=== THE EXERCISE ===
Rewrite the entries below, starting with the first line and going on through the line with "(2233, 1400).", changing "magnifier" to "zoom tool" and leaving everything else unchanged.

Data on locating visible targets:
□ □ □ □
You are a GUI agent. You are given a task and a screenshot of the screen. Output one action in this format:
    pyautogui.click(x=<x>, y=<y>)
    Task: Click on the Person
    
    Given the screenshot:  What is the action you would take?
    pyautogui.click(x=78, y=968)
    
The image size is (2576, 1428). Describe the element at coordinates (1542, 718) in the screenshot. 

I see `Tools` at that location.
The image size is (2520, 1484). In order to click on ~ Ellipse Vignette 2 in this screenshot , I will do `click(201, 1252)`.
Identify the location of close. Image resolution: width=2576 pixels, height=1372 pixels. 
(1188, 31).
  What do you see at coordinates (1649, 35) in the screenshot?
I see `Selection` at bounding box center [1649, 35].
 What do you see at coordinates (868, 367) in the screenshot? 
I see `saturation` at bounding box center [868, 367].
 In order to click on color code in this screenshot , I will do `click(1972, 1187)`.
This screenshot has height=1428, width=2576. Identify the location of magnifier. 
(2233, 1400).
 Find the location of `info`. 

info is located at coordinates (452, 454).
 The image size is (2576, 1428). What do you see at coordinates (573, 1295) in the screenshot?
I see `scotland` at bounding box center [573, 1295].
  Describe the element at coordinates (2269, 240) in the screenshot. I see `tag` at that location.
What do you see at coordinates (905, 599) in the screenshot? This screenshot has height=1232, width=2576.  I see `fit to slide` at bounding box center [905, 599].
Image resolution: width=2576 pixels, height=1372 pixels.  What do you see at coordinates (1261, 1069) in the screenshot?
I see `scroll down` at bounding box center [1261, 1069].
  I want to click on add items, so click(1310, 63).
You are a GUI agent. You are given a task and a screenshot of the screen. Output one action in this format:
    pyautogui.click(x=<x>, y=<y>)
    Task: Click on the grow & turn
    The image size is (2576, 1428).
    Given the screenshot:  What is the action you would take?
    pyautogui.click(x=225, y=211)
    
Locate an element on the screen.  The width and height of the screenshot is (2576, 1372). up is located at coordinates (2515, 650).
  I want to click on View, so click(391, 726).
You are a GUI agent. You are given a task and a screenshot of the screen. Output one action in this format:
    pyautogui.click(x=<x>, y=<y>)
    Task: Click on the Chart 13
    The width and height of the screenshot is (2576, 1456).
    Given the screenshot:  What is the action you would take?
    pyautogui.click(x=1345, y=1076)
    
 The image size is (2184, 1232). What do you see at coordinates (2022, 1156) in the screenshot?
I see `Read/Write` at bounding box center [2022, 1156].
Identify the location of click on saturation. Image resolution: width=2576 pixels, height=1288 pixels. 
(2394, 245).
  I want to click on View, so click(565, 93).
□ □ □ □
=== ANSWER TO THE PROBLEM ===
You are a GUI agent. You are given a task and a screenshot of the screen. Output one action in this format:
    pyautogui.click(x=<x>, y=<y>)
    Task: Click on the Person
    
    Given the screenshot:  What is the action you would take?
    pyautogui.click(x=78, y=968)
    
The image size is (2576, 1428). Describe the element at coordinates (1542, 718) in the screenshot. 

I see `Tools` at that location.
The image size is (2520, 1484). In order to click on ~ Ellipse Vignette 2 in this screenshot , I will do `click(201, 1252)`.
Identify the location of close. Image resolution: width=2576 pixels, height=1372 pixels. 
(1188, 31).
  What do you see at coordinates (1649, 35) in the screenshot?
I see `Selection` at bounding box center [1649, 35].
 What do you see at coordinates (868, 367) in the screenshot? 
I see `saturation` at bounding box center [868, 367].
 In order to click on color code in this screenshot , I will do `click(1972, 1187)`.
This screenshot has height=1428, width=2576. Identify the location of zoom tool. 
(2233, 1400).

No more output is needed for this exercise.